JSON - MapJSONExtractor problem with start_point
Guys,
It looks like there is an issue related to MapJSONExtractor with using start_point flag.
Im trying to query simple json array, by using previously mentioned flat.
My table with json contains two rows:
id | json
----+----------------------------------------------------------------------------
2 | {"key":"test_value","nationality":[{"key":"UK","value":"United Kingdom"}]}
1 | {"key":"test_value","nationality":[{"key":"AT","value":"Austria"}]}
Im trying to retireve nationality.value to get country name:
default=> select id,MAPLOOKUP(MapJSONExtractor(json using parameters >start_point='nationality'),'value') from km_test;
id | MAPLOOKUP
----+-----------
1 | Austria
2 |
(2 rows)
It looks like that the function MapJSONExtractor works fine with first row.
Both json entries are pretty equal, so i believe that MapJSONExtractor should gives the same results, but it is not....
default=> \x
Expanded display is on.
default=> select id,MAPLOOKUP(MapJSONExtractor(json using parameters >start_point='nationality'),'value'),MapJSONExtractor(json using parameters start_point='nationality') from >km_test;
-[ RECORD 1 ]----+------------------------------------------------------------------------------------------------------->---------------------------------------------------------------------------------------------------------------------------->-------------------------------------------------------------------------------
id | 1
MAPLOOKUP | Austria
MapJSONExtractor | >\001\000\000\000\025\000\000\000\002\000\000\000\014\000\000\000\016\000\000\000ATAustria\002>\000\000\000\014\000\000\000\017\000\000\000keyvalue
-[ RECORD 2 ]----+------------------------------------------------------------------------------------------------------->---------------------------------------------------------------------------------------------------------------------------->-------------------------------------------------------------------------------
id | 2
MAPLOOKUP |
MapJSONExtractor | >\001\000\000\000R\000\000\000\002\000\000\000\014\000\000\000\026\000\000\000test_value\001\0>00\000\000\034\000\000\000\002\000\000\000\014\000\000\000\016\000\000\000UKUnited >Kingdom\002\000\000\000\014\000\000\000\021\000\000\0000.key0.value\002\000\000\000\014\000\0>00\000\017\000\000\000keynationality
I used sorting option, to see whats happend and as i already mentioned, works only on first row
default=> select id,MAPLOOKUP(MapJSONExtractor(json using parameters >start_point='nationality'),'value') from km_test order by 1 asc;
id | MAPLOOKUP
----+-----------
1 | Austria
2 |
(2 rows)default=> select id,MAPLOOKUP(MapJSONExtractor(json using parameters >start_point='nationality'),'value') from km_test order by 1 desc;
id | MAPLOOKUP
----+----------------
2 | United Kingdom
1 |
(2 rows)
I performed this test on two different vertica versions:
dbadmin=> select version();
version
Vertica Analytic Database v9.3.1-11
(1 row)
dbadmin=>
default=> select version();version
Vertica Analytic Database v9.2.0-2
(1 row)
I apprieciate your help!
Answers
Hi, I am able to reproduce this even with Vertica 10.1.0-0. We've logged a case with engineering to investigate. If you are able, I recommend also filing a case with Vertica support to ensure you are notified of any fix or workaround.

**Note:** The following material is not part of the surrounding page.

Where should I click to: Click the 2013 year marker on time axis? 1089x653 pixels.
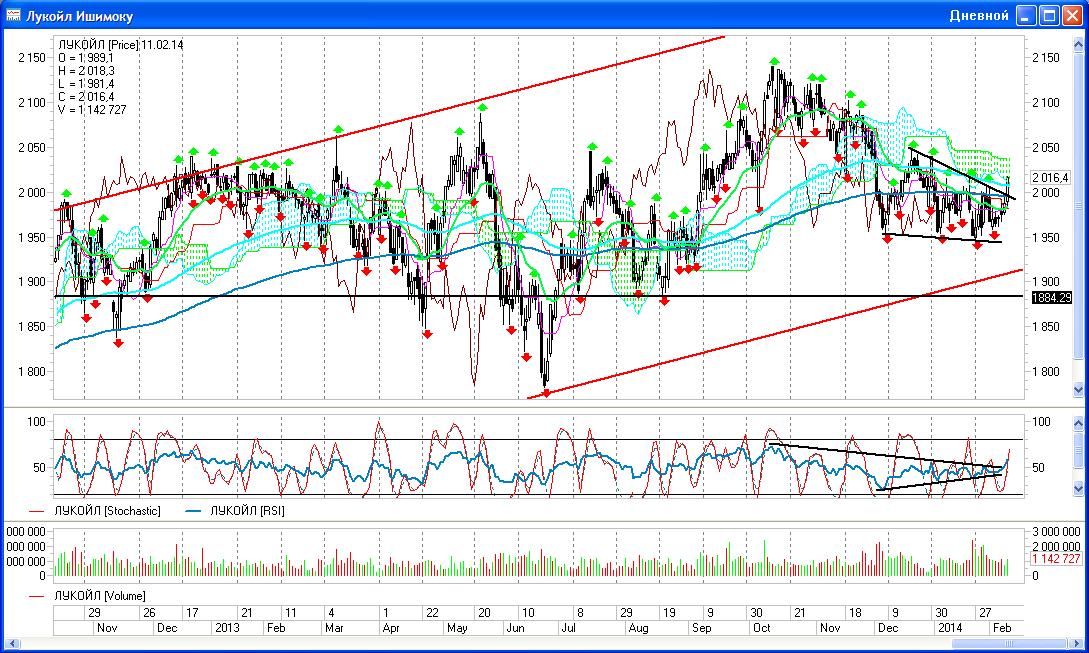pos(226,628)
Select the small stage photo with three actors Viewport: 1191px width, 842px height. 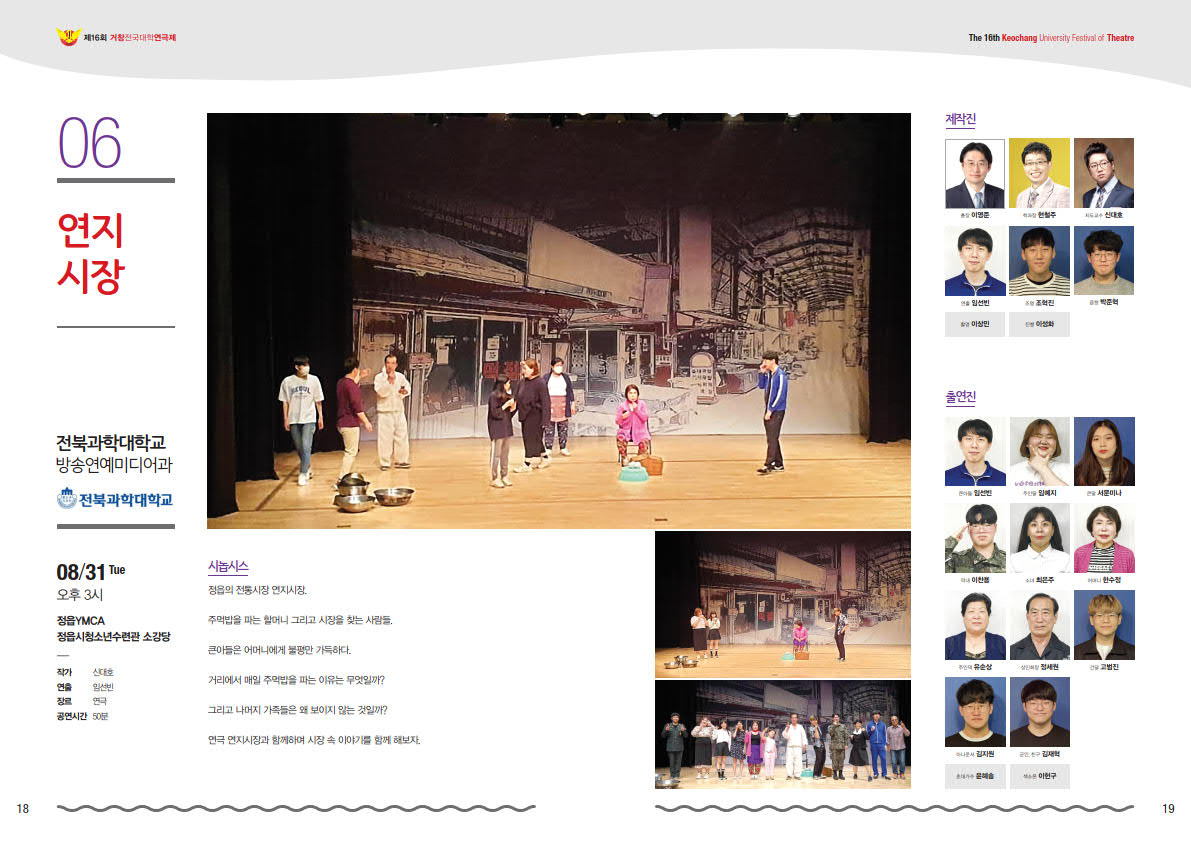[782, 604]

A possible workaround is to load the JSON using FJSONPARSER, which works as expected here for flex table "jsonstartf":
dbadmin=> copy jsonstartf from local stdin parser fjsonparser(start_point='nationality',start_point_occurrence=1);
Enter data to be copied followed by a newline.
End with a backslash and a period on a line by itself.
>> {"key":"test_value","nationality":[{"key":"AT","value":"Austria"}]}
>> {"key":"test_value","nationality":[{"key":"UK","value":"United Kingdom"}]}
>> {"key":"test_value","nationality":[{"key":"CA","value":"Canada"}]}
>> .
Rows Loaded
(1 row)
Time: First fetch (1 row): 21020.874 ms. All rows formatted: 21020.966 ms
dbadmin=> select maptostring(raw) from jsonstartf;
maptostring
{
"key": "AT",
"value": "Austria"
}
{
"key": "UK",
"value": "United Kingdom"
}
{
"key": "CA",
"value": "Canada"
}
(3 rows)
Time: First fetch (3 rows): 248.649 ms. All rows formatted: 248.845 ms
Thank you Bryan for your answer.
During the day I found a quick workaround which looks pretty the same as yours.